### Work request
The stretch wanted below opens at the line containing "Contact Sales (91, 1632)" and closes at the line containing "facebook (184, 1055)". Please return it exactly, with no other lines.

### Available data
········
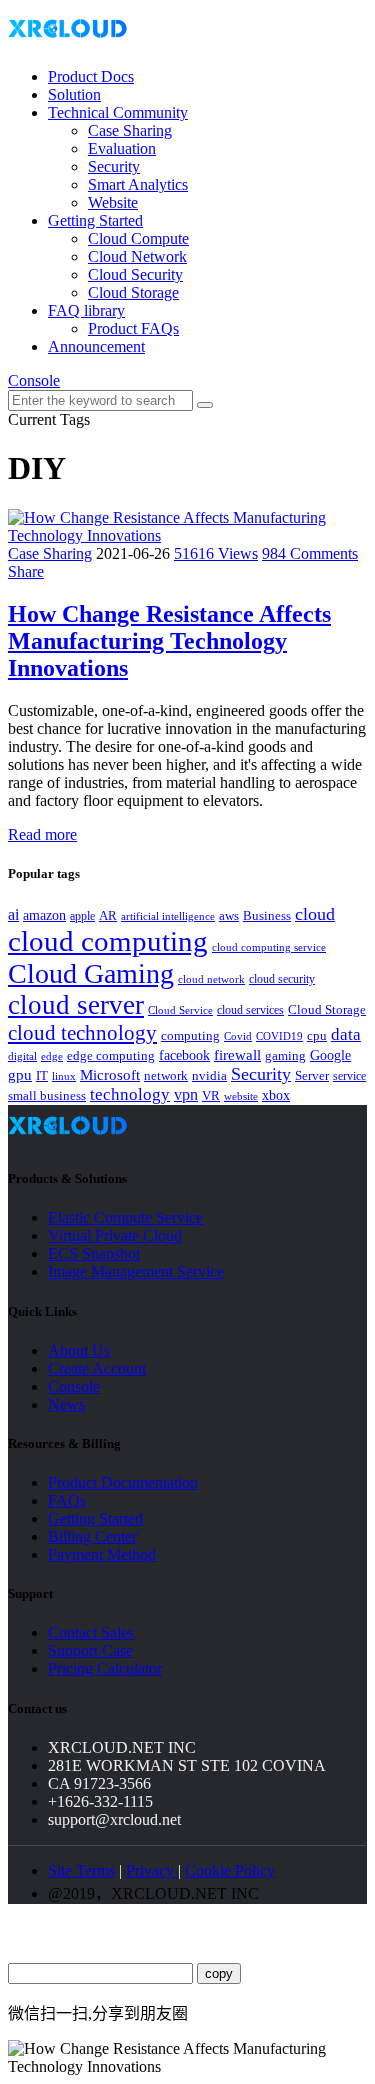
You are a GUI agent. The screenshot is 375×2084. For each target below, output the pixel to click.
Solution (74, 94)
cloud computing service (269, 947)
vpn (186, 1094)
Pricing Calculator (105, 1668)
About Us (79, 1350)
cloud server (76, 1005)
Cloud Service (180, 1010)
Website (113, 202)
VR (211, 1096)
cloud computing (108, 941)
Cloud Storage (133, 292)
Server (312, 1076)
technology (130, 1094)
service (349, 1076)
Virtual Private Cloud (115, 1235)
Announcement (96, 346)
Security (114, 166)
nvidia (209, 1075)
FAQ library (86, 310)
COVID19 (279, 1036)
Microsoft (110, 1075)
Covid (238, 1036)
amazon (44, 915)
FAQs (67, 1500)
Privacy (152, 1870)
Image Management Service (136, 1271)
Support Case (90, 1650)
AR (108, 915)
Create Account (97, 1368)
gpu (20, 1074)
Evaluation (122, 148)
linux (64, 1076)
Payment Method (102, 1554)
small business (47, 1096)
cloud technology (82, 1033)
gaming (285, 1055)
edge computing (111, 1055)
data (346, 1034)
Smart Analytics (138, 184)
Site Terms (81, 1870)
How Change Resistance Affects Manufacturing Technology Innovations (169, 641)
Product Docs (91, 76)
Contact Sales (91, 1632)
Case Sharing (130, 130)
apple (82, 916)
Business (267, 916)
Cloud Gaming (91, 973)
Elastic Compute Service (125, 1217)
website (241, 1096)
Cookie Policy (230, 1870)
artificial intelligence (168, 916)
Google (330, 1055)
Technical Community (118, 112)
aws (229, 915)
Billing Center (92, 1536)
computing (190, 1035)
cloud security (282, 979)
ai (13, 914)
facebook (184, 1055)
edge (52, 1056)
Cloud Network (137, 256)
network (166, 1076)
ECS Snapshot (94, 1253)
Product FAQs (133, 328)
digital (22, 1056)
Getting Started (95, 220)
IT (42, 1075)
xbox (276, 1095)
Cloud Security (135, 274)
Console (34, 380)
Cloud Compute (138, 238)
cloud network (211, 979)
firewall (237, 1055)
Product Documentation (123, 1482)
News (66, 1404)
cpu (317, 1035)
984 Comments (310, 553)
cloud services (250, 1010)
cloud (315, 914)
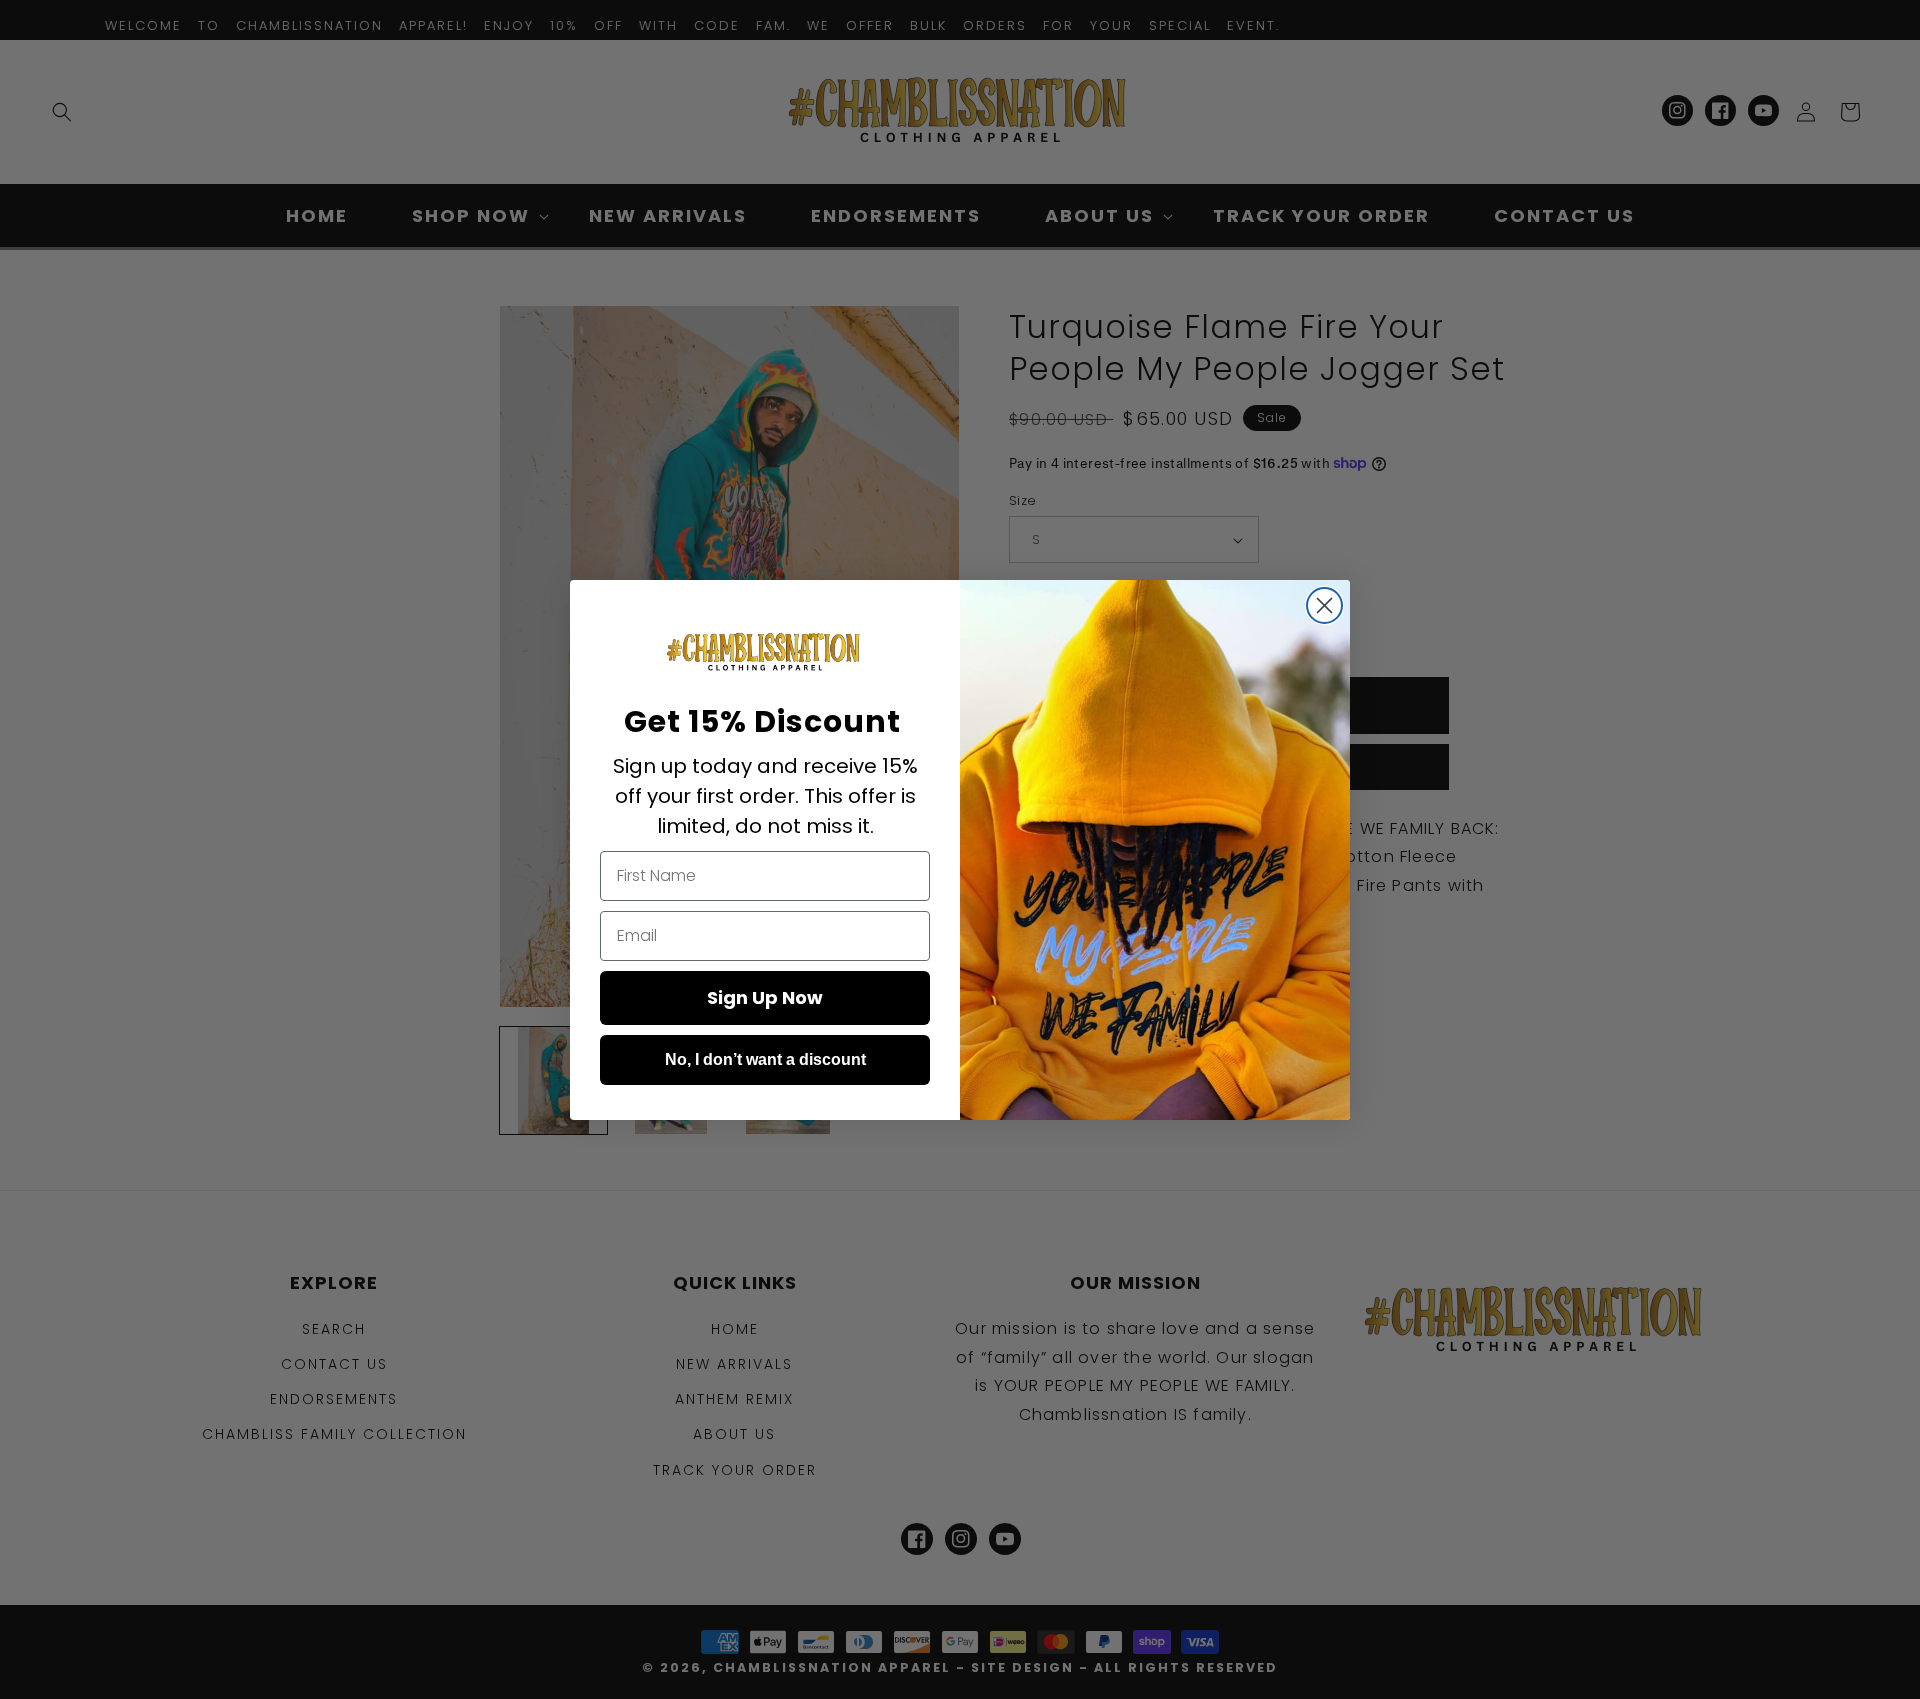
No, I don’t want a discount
········
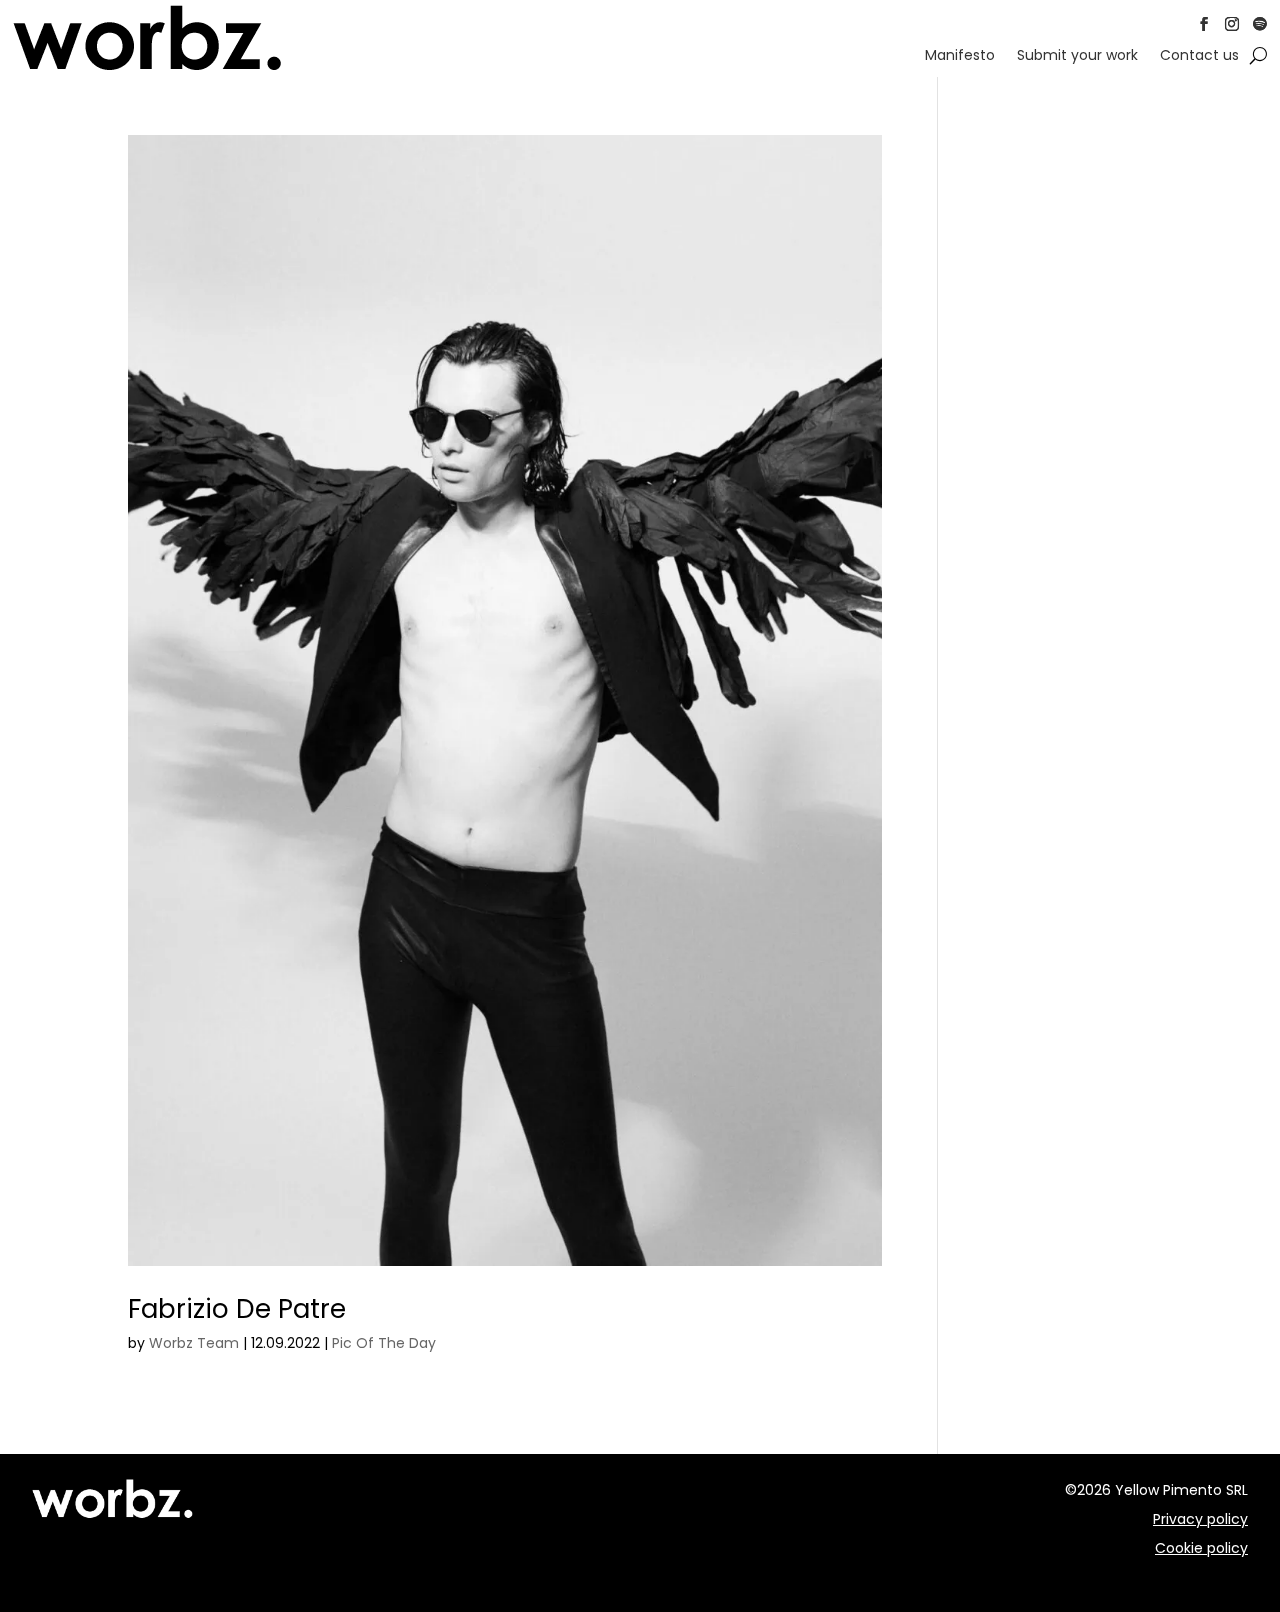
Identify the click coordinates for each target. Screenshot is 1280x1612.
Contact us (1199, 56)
········
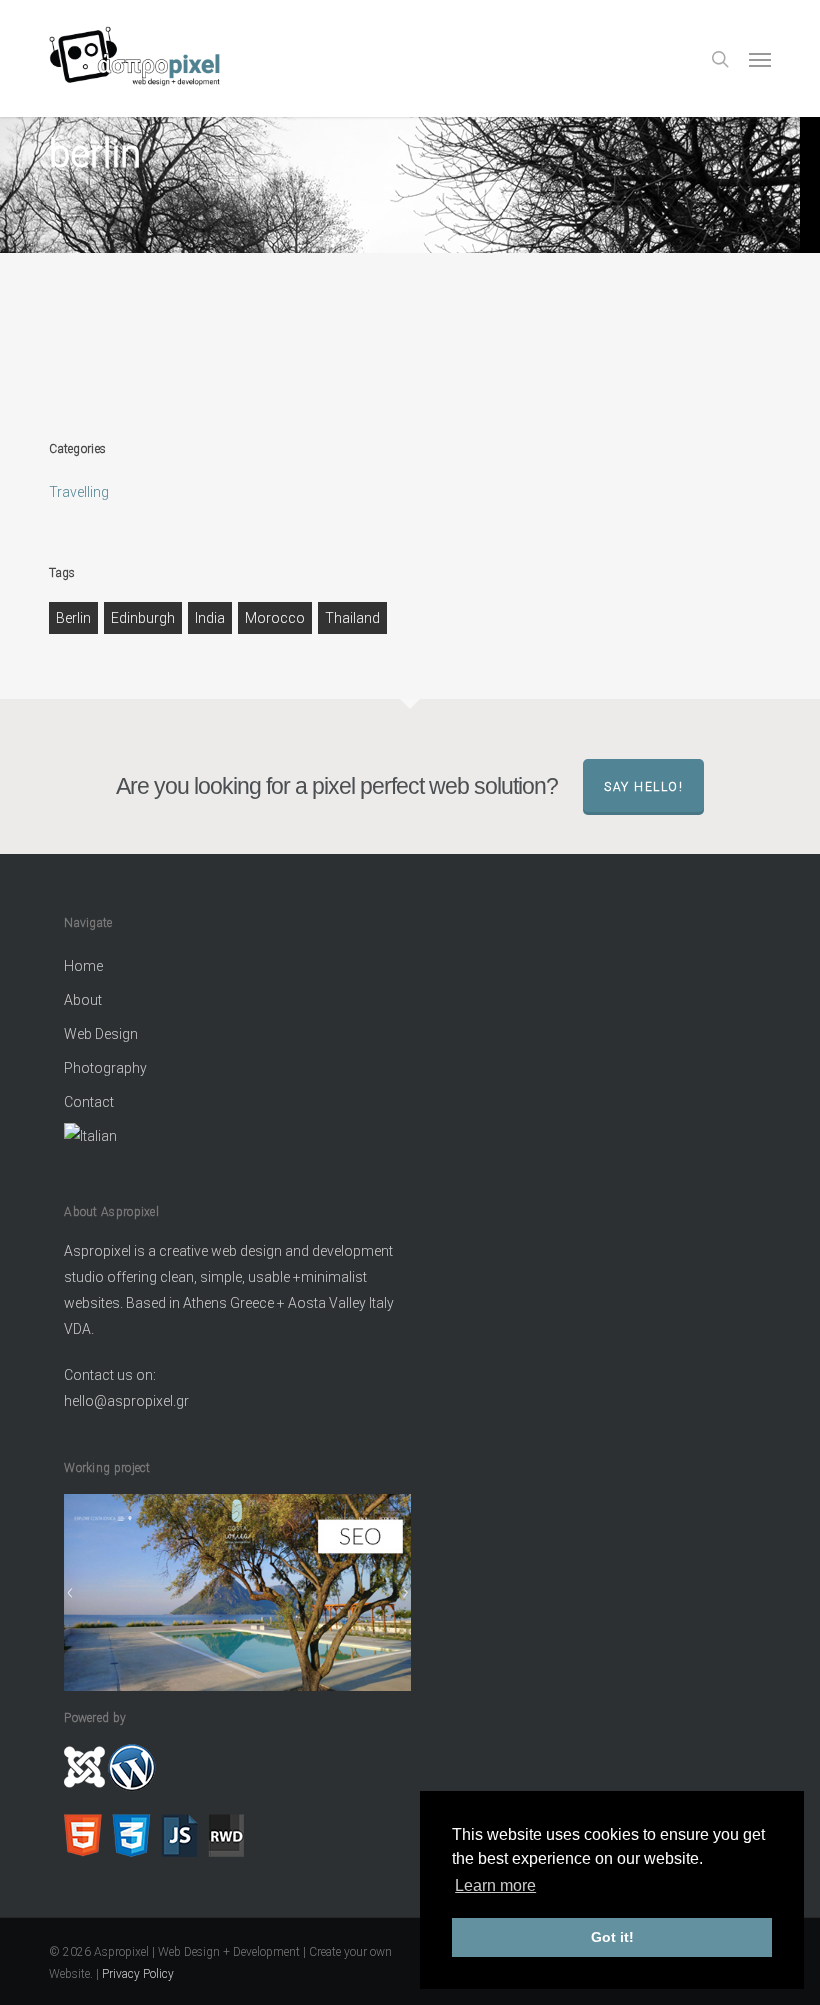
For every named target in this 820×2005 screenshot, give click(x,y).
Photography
········
### Response area
Contact Sales (91, 1632)
Case Sharing (130, 130)
apple (82, 916)
Business (267, 916)
Cloud Gaming (91, 973)
Elastic Compute Service (125, 1217)
website (241, 1096)
Cookie Policy (230, 1870)
artificial intelligence (168, 916)
Google (330, 1055)
Technical Community (118, 112)
aws (229, 915)
Billing Center (92, 1536)
computing (190, 1035)
cloud security (282, 979)
ai (13, 914)
facebook (184, 1055)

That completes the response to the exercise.